Ainda à volta do significado dos provérbios «Tantas vezes vai o cântaro à fonte...» e «Quem te manda a ti, sapateiro, tocar rabecão?», deixamos aqui uma reflexão de Maria Regina Rocha, que fica como complemento de uma anterior resposta.
A compreensão plena dos provérbios exige dois passos: em primeiro lugar, o esclarecimento do seu significado literal e, depois, a sua interpretação, isto é, a compreensão do que se pretende dizer com essa sentença ou esse dito.
O provérbio «Tantas vezes vai o cântaro à fonte, que um dia lá deixa a asa» evoca o ambiente rural antigo da ida à fonte buscar água com um cântaro de barro. O cântaro tinha de ser manuseado com cuidado para não bater nas pedras da fonte ou no cano, pois, como era de barro, facilmente quebraria. Ora, a asa do cântaro é uma parte saliente: quando se enche o cântaro na fonte, pode-se inadvertidamente bater com a asa ou no cano ou na pedra, e ela partir-se. Conclusão: a ida à fonte é um risco para o cântaro. Se a ida à fonte for frequente, um dia, a asa há de partir-se.
Com este provérbio pretende dizer-se que a prática constante de procedimentos perigosos um dia dará um mau resultado. Por exemplo, conduzir com excesso de velocidade só uma vez, excepcionalmente, poderá não provocar um acidente, mas, se essa condução imprudente e perigosa se repetir, é natural que um dia o acidente ocorra. Quando se corre um risco frequentemente, um dia, o que se teme acabará por acontecer.
A pergunta «Quem te manda a ti, sapateiro, tocar rabecão?» é uma a(du)lteração da frase «Não suba o sapateiro além da chinela», que tem uma história.
Um dia, o grande pintor Apeles (pintor grego do séc. IV a. C.), ao terminar um quadro, resolveu expô-lo à sua porta e esconder-se atrás da tela para ouvir os comentários de quem passava e parava para admirar o quadro. Veio um sapateiro, que notou um defeito na sandália de uma das figuras principais. Apeles emendou o erro e tornou a pôr a tela em exposição. No dia seguinte, o sapateiro voltou a passar e, ao ver atendido o seu reparo, permitiu-se notar outros defeitos: na perna, no braço e nas vestes da mesma figura. Então, o artista apareceu e disse-lhe: «Não suba o sapateiro além da sandália!»
O grande artista corrigiu o erro da sandália, por reconhecer no sapateiro competência para se pronunciar sobre esse assunto. No entanto, já não lhe reconheceu competência para se pronunciar sobre assuntos que o sapateiro não dominaria.

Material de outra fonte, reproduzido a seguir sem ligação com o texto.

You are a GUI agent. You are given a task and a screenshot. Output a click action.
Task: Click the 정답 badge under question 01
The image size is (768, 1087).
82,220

Esta sentença é utilizada para criticar as pessoas que se atrevem a falar de assuntos que desconhecem ou a executar obras ou trabalhos para os quais não têm competência. É mesmo utilizada em relação a maus artífices, a artistas imperfeitos, a pessoas que se fazem de peritos sem a respectiva competência.
N.E. – Por decisão pessoal, o autor do texto não escreve segundo o novo Acordo Ortográfico.